The first bridge, a drawbridge kind, over the Oconee River, which was completed in 1886 by Dr. R.H. Hightower, was easily swept away and destroyed. It was reported that the flood came with literally little warning as people were standing on the bridges only three minutes before it was ripped away.
James T. Wright, President of the Dublin & Wrightsville Railroad, scheduled an emergency trip to Dublin to secure the depot, which had just been established in 1886. Aboard the train was an army of hands, who were racing to remove the improvements and equipment from its depot on the east side between Ferry Street and the bridge in East Dublin.
Buildings along the western riverbank succumbed. As of August 2, the Oconee River was still rising. Upstream the Central of Georgia Railroad Bridge at Oconee, Georgia was impassable.
Similar reports emerged out of Milledgeville. Homes that were thought to be very safe from flooding were overcome by the flood water.
At the upper end of the Oconee River in the Athens area, bridges, houses, and other buildings suffered a similar fate with a rainfall of more than ten inches. Since the area was near the headwaters of the river, the flood stages were much lower than those downstream to the river’s junction with the Ocmulgee at Lumber City. The trains around the area were parked.
Massive flooding was not limited to the Oconee River Valley. From Agusta to Columbus the remnants of the hurricane dumped tons of water into the Savannah, Ocmulgee, and Flint Rivers.
Macon was also hit hard.
Curiosity seekers traveled to the river banks to witness the phenomenal sight. They observed trees, lumber, livestock, and other things rapidly rolling down the river.
A week into the flood, a group of people noticed a yard-long coffin in the rushing waters.

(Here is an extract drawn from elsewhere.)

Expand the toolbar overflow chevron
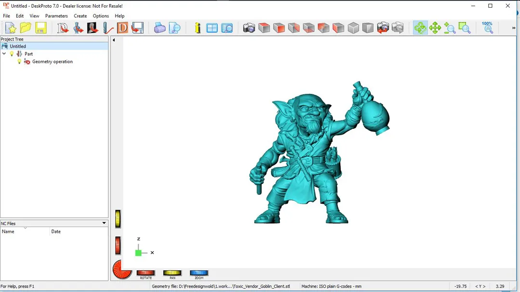point(513,28)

They managed to bring it ashore. They attempted to open the securely made pine box. When the coffin was opened, the most foul stench arose and sickened them all. The coffin was filled with cotton and the remains of a dead child.
Old timers compared the flood to what was known as the “Harrison Freshet.” Then the largest flood of the century was named for two separate freshets which occurred in 1840. The sudden freshet was named for William Henry Harrison, staunchly supported by Middle Georgians and who was elected President of the United States that year. It appears that the heaviest rains fell west of the Oconee River and had a lesser effect on Dublin and Laurens County.
Floods continued to plague river dwellers in Laurens County The ten largest measured floods between 1894 and 1948 were: 1) April 12, 1936 (33 feet;) January 21, 1925; March 7, 1929; August 19, 1928; October 5, 1929; December 3, 1940; March 18, 1913; March 5, 1902; March 26, 1944; and March 12, 1912. The greatest floods originated from tropical storms from July to August and from late winter and early spring storms in March and April.
. What would have been greater floods were diminished with the building of Lake Sinclair and Lake Oconee. To put this all in perspective, in the last 130 years, the level of the Oconee River at the bridge has exceeded the 30-foot level only one other time. That was on March 11, 1998, when it peaked at 32.0 feet.